Required action:
Go through the data below and return each line containing the word "will".

--- START ---

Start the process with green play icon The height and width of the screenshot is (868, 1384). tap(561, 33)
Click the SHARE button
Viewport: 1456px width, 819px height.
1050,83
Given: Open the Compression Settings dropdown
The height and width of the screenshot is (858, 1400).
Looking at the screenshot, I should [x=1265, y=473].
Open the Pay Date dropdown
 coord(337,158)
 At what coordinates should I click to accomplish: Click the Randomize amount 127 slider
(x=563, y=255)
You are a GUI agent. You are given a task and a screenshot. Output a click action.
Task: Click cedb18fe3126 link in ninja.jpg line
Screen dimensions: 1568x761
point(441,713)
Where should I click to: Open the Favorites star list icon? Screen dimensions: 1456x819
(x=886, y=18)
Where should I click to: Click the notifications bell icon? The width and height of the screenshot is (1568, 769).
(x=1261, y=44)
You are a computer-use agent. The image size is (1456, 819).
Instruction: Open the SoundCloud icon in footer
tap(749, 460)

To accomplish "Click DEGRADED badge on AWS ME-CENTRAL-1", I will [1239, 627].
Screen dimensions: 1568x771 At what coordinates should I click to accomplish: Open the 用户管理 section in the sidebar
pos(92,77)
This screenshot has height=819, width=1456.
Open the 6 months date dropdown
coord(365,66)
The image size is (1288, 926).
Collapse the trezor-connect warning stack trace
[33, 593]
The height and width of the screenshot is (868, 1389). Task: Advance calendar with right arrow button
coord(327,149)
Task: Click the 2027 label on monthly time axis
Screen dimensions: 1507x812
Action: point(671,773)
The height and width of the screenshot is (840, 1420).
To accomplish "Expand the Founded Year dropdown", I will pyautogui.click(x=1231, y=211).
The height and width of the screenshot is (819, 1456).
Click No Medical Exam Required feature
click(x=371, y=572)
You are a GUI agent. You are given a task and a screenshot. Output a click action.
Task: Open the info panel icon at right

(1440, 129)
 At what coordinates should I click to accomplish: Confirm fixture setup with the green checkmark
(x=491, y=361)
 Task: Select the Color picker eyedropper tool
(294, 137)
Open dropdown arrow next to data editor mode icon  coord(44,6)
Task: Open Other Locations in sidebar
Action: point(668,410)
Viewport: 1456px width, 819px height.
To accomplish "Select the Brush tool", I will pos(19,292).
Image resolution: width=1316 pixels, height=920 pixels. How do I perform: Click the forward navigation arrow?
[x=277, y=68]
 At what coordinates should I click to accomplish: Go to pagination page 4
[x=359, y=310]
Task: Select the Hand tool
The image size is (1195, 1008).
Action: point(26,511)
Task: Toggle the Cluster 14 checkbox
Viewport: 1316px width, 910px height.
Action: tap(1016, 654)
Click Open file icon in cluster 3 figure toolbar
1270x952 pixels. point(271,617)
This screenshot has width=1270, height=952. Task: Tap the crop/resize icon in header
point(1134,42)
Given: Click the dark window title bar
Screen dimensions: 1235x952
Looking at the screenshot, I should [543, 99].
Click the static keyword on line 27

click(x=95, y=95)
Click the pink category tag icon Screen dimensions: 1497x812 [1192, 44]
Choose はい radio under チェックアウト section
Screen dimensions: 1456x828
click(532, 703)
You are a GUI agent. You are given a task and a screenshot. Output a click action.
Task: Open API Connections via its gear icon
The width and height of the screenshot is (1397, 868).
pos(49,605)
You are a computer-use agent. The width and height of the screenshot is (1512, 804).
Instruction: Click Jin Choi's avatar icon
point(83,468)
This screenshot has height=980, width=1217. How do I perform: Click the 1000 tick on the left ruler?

--- END ---

Exercise solution:
To accomplish "Click DEGRADED badge on AWS ME-CENTRAL-1", I will [1239, 627].
To accomplish "Expand the Founded Year dropdown", I will pyautogui.click(x=1231, y=211).
To accomplish "Select the Brush tool", I will pos(19,292).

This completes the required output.